After Six-Feet of Shoulders set off an atomic bomb in my chest I started “hanging out” with a guy – let’s call him “Hoops”.
Hoops and I had The Talk, you know the one, the one that either makes or breaks a new relationship. The Talk happened like it always does when cuddling in bed and went something like this:
“Sooo…how many people have you been with?” he asks.
“I thought you didn’t want to know.” I say
“I changed my mind.”
“Really? That’s it?”
Hoops is devastatingly handsome, the kind of handsome that inspire high numbers. His magnetic green eyes waiting…waiting for MY number…
“No, I am not. I don’t lie…My high school boyfriend, my college boyfriend, and my post-college boyfriend.” I say.
The look on his face is best described as SHOCK.
“I’ve never had a one night-stand. I am a relationship girl.”
Proving yet again I should have been born when a corset was part of the dress code. I resist the urge to grab the freak label that is sitting on the bed next to me, the I-am-a-girl-that-only-fucks-guys-I-love type of freak.
“I lied.” Hoops says, lifting his head up from resting on my chest. “My number is over a hundred,” he admits, guilt and shame flood his face…”but remember I played pro-ball.”
My mind starts to fill his bedroom with a hundred bodies, a hundred different vaginas – hmmm, maybe I should invest in a full body condom…wait, he said ‘over a hundred’ which probably means close to two hundred.
“Out of those hundred plus how many did you love?”
“And none of them spent the night.” he says, giving me a sly smile because I had just spent the night.
“So afterwards you would say what to them?”
“Do you want me to walk you to your car?”
“How Jersey Shore of you.”
“It’s not like they didn’t know what they were getting into.”
“What were they getting into?”
His head collapses on my chest with a sigh and he says in a defeated sort of way, “Now you are never going to sleep with me.”

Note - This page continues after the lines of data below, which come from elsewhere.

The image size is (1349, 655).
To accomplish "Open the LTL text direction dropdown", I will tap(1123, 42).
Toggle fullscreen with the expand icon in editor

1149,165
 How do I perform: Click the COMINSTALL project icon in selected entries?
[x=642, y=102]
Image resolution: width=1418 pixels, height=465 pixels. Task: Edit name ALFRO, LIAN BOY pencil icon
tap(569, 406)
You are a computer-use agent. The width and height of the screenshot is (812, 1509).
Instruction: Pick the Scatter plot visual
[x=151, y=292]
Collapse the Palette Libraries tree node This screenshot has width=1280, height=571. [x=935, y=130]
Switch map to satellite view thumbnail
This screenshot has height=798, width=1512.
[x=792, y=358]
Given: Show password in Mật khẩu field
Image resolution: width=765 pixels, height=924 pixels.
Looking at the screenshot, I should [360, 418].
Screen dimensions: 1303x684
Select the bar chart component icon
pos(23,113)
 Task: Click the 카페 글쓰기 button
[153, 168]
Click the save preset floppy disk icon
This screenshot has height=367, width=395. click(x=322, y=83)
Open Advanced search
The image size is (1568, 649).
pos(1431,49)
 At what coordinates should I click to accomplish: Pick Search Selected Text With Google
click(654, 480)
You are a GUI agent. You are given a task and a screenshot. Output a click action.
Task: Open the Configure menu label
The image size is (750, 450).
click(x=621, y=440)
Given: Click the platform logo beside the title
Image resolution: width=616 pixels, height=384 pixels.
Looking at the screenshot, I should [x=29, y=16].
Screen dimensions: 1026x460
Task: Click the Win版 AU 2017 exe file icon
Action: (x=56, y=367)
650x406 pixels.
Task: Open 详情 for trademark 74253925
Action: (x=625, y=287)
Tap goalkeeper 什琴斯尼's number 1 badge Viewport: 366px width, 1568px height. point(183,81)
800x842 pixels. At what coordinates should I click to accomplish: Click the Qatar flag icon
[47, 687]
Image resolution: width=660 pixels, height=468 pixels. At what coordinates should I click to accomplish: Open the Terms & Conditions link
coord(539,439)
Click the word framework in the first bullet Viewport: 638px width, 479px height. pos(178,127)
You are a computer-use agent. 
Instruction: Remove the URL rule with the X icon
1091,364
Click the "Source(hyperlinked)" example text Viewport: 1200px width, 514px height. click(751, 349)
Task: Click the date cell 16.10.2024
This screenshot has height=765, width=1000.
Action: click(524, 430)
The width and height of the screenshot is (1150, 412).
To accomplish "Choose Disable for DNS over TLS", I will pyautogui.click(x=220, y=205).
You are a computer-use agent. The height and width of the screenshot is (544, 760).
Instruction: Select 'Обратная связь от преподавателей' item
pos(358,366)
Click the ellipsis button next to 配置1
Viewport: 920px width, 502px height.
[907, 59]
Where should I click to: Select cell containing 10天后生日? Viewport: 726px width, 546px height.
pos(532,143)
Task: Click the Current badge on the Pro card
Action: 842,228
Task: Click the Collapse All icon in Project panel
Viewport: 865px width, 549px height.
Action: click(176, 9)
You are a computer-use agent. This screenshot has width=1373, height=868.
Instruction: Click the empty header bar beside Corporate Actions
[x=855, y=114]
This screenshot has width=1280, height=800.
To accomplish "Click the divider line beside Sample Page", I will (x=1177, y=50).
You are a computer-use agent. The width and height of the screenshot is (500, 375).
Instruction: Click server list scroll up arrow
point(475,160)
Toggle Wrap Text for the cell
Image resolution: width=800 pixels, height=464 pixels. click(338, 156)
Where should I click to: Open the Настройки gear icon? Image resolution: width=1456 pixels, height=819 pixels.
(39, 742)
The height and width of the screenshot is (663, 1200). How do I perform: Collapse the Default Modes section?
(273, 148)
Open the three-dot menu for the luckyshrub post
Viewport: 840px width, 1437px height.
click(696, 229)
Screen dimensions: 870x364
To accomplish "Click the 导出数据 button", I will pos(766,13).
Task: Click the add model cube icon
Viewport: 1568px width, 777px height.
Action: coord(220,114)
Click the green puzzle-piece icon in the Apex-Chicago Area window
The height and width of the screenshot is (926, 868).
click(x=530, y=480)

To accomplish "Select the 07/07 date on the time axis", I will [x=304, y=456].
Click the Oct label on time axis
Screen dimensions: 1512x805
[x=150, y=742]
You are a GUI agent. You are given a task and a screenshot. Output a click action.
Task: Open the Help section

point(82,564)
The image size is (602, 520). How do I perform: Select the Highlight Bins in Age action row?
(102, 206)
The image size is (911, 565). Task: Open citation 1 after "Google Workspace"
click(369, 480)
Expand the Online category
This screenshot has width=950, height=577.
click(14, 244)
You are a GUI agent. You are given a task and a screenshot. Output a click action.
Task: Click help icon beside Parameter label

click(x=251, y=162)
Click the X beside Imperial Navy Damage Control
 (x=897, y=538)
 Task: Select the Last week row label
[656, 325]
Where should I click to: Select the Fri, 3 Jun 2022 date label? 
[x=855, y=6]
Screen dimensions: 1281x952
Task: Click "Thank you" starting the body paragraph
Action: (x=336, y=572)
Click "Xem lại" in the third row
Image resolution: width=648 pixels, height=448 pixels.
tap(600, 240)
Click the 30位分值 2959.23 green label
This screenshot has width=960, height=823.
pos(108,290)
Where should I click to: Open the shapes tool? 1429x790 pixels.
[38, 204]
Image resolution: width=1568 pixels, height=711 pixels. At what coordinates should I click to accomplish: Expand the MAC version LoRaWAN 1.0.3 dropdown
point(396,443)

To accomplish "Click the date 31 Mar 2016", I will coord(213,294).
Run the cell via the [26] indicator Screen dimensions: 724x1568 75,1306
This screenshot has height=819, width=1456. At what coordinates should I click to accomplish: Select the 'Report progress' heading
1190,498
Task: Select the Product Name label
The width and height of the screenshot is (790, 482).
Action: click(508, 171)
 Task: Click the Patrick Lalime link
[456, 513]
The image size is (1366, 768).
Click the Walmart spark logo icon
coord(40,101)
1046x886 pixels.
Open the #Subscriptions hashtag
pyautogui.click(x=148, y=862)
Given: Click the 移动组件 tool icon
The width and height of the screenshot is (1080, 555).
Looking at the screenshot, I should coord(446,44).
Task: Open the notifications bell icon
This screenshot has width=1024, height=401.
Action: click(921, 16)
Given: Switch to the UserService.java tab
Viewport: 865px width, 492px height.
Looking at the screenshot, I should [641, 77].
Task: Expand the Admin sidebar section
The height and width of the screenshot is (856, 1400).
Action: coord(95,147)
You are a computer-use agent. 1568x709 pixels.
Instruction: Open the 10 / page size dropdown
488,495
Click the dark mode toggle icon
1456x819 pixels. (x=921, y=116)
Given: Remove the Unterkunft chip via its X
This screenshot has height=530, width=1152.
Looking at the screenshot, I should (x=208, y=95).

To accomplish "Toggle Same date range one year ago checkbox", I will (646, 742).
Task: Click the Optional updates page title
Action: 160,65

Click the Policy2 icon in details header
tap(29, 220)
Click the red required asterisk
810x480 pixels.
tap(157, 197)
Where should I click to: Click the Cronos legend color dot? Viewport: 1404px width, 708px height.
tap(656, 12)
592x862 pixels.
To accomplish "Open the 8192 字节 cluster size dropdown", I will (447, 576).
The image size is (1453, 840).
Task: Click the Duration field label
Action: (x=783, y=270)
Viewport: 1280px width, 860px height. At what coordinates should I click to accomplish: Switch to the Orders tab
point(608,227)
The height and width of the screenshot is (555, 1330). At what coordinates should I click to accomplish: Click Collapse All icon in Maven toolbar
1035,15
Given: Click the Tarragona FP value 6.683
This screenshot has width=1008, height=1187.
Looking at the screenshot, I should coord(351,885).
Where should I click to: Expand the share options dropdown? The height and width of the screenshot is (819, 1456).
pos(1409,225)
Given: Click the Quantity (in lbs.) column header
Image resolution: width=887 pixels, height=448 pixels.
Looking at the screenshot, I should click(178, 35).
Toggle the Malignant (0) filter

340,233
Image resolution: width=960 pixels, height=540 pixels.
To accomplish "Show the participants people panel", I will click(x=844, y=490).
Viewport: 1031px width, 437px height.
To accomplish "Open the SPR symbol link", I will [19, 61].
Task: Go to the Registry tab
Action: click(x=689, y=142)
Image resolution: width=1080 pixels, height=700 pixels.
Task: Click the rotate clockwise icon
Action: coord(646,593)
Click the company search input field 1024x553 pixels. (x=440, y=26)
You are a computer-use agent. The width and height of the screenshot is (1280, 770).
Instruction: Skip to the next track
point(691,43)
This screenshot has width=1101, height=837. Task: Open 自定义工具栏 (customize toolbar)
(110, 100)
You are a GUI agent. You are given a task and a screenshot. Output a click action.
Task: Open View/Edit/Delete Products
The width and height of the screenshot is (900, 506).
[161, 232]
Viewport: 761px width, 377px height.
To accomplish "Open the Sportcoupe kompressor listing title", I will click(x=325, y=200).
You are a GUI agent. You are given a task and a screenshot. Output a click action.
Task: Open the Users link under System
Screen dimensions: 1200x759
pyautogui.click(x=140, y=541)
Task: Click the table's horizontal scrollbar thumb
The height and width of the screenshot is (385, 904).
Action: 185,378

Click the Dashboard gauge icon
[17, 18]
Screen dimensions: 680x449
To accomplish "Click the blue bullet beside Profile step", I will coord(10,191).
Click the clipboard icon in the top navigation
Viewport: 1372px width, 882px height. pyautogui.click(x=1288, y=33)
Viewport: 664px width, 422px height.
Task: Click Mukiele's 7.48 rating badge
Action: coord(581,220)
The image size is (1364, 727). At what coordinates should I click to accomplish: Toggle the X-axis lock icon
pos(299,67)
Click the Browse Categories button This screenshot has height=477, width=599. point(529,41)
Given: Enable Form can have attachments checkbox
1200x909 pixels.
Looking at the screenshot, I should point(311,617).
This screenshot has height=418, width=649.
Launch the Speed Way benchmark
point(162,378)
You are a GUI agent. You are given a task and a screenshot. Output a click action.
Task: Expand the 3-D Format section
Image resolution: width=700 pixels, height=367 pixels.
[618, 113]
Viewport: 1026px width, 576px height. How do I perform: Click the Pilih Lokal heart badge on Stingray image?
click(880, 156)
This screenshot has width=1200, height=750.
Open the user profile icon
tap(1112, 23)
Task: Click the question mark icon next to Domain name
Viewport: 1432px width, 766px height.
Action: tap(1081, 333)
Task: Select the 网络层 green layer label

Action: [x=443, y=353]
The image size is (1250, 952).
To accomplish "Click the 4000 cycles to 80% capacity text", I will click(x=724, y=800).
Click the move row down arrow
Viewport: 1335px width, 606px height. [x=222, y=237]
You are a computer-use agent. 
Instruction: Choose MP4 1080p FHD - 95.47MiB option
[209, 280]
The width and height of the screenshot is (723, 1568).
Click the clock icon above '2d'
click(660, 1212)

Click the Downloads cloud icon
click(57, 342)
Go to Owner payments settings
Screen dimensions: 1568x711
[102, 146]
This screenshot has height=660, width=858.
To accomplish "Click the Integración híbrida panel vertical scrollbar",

I guess some women when faced with this information would be shocked or disgusted, considering Hoops had just turned 27…but I am not. Everyone has warned me about playing in this part of the pool, but sometimes you just can’t help yourself.
I love his honesty, his ability to look me straight in the eye and come clean. I don’t give a shit about his past as long as they stay in the past and I become his present and hopefully his future.
The things that happened or didn’t happen before you meet your “one” is what makes you appreciate them – makes you see that this is someone special. I am thankful to all 100+ girls that marched in here before me because without them he might not have been able to recognize that I am the real mother fucking deal.
I pull his head up off my chest and look him straight in the eye, “I will if I love you.”
Hoops kind of smiles, but I can still see the shame in his eyes.
“Just don’t fuck this up.” I warn.
It is true. I don’t lie. Hoops has got a chance…WE have got a chance.
Some might say that Hoops and I are from two different worlds, with two different pasts and there will never be a common ground…to them I say don’t judge a book by its cover or a lover by their number because you might miss out on one of the greatest stories you’ve ever read.